--- Exercise objective ---
Word for word, copy each record that comes after this.
━━━ The records ━━━
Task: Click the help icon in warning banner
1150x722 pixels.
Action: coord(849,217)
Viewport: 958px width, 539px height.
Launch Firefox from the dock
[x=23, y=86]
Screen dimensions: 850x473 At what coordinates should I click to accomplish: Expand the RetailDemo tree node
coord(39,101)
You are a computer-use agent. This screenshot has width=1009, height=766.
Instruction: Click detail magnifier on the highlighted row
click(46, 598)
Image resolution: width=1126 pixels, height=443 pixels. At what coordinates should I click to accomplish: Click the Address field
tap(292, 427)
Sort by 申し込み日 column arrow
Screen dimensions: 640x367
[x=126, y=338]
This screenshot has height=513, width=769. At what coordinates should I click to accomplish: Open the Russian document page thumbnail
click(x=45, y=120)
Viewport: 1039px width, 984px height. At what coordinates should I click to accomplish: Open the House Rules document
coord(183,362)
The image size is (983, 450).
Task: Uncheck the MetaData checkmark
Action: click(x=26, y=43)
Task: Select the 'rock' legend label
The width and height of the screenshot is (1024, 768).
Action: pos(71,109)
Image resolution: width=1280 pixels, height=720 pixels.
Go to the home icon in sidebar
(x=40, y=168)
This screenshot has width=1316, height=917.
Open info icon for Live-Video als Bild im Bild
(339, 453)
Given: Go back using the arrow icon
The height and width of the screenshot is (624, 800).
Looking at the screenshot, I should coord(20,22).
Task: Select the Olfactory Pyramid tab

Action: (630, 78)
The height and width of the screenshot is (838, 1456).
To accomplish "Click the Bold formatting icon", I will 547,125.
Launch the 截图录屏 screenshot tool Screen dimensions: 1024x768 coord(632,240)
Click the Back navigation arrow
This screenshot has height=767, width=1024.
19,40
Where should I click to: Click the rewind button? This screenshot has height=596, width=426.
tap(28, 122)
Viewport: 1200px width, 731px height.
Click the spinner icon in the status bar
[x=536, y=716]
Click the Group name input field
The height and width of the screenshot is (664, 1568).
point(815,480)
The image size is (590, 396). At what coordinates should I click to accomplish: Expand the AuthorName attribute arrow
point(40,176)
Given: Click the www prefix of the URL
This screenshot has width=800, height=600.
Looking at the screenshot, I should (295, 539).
━━━
--- Finished exercise ---
Task: Click the help icon in warning banner
1150x722 pixels.
Action: coord(849,217)
Viewport: 958px width, 539px height.
Launch Firefox from the dock
[x=23, y=86]
Screen dimensions: 850x473 At what coordinates should I click to accomplish: Expand the RetailDemo tree node
coord(39,101)
You are a computer-use agent. This screenshot has width=1009, height=766.
Instruction: Click detail magnifier on the highlighted row
click(46, 598)
Image resolution: width=1126 pixels, height=443 pixels. At what coordinates should I click to accomplish: Click the Address field
tap(292, 427)
Sort by 申し込み日 column arrow
Screen dimensions: 640x367
[x=126, y=338]
This screenshot has height=513, width=769. At what coordinates should I click to accomplish: Open the Russian document page thumbnail
click(x=45, y=120)
Viewport: 1039px width, 984px height. At what coordinates should I click to accomplish: Open the House Rules document
coord(183,362)
The image size is (983, 450).
Task: Uncheck the MetaData checkmark
Action: click(x=26, y=43)
Task: Select the 'rock' legend label
The width and height of the screenshot is (1024, 768).
Action: pos(71,109)
Image resolution: width=1280 pixels, height=720 pixels.
Go to the home icon in sidebar
(x=40, y=168)
This screenshot has width=1316, height=917.
Open info icon for Live-Video als Bild im Bild
(339, 453)
Given: Go back using the arrow icon
The height and width of the screenshot is (624, 800).
Looking at the screenshot, I should coord(20,22).
Task: Select the Olfactory Pyramid tab

Action: (630, 78)
The height and width of the screenshot is (838, 1456).
To accomplish "Click the Bold formatting icon", I will 547,125.
Launch the 截图录屏 screenshot tool Screen dimensions: 1024x768 coord(632,240)
Click the Back navigation arrow
This screenshot has height=767, width=1024.
19,40
Where should I click to: Click the rewind button? This screenshot has height=596, width=426.
tap(28, 122)
Viewport: 1200px width, 731px height.
Click the spinner icon in the status bar
[x=536, y=716]
Click the Group name input field
The height and width of the screenshot is (664, 1568).
point(815,480)
The image size is (590, 396). At what coordinates should I click to accomplish: Expand the AuthorName attribute arrow
point(40,176)
Given: Click the www prefix of the URL
This screenshot has width=800, height=600.
Looking at the screenshot, I should (295, 539).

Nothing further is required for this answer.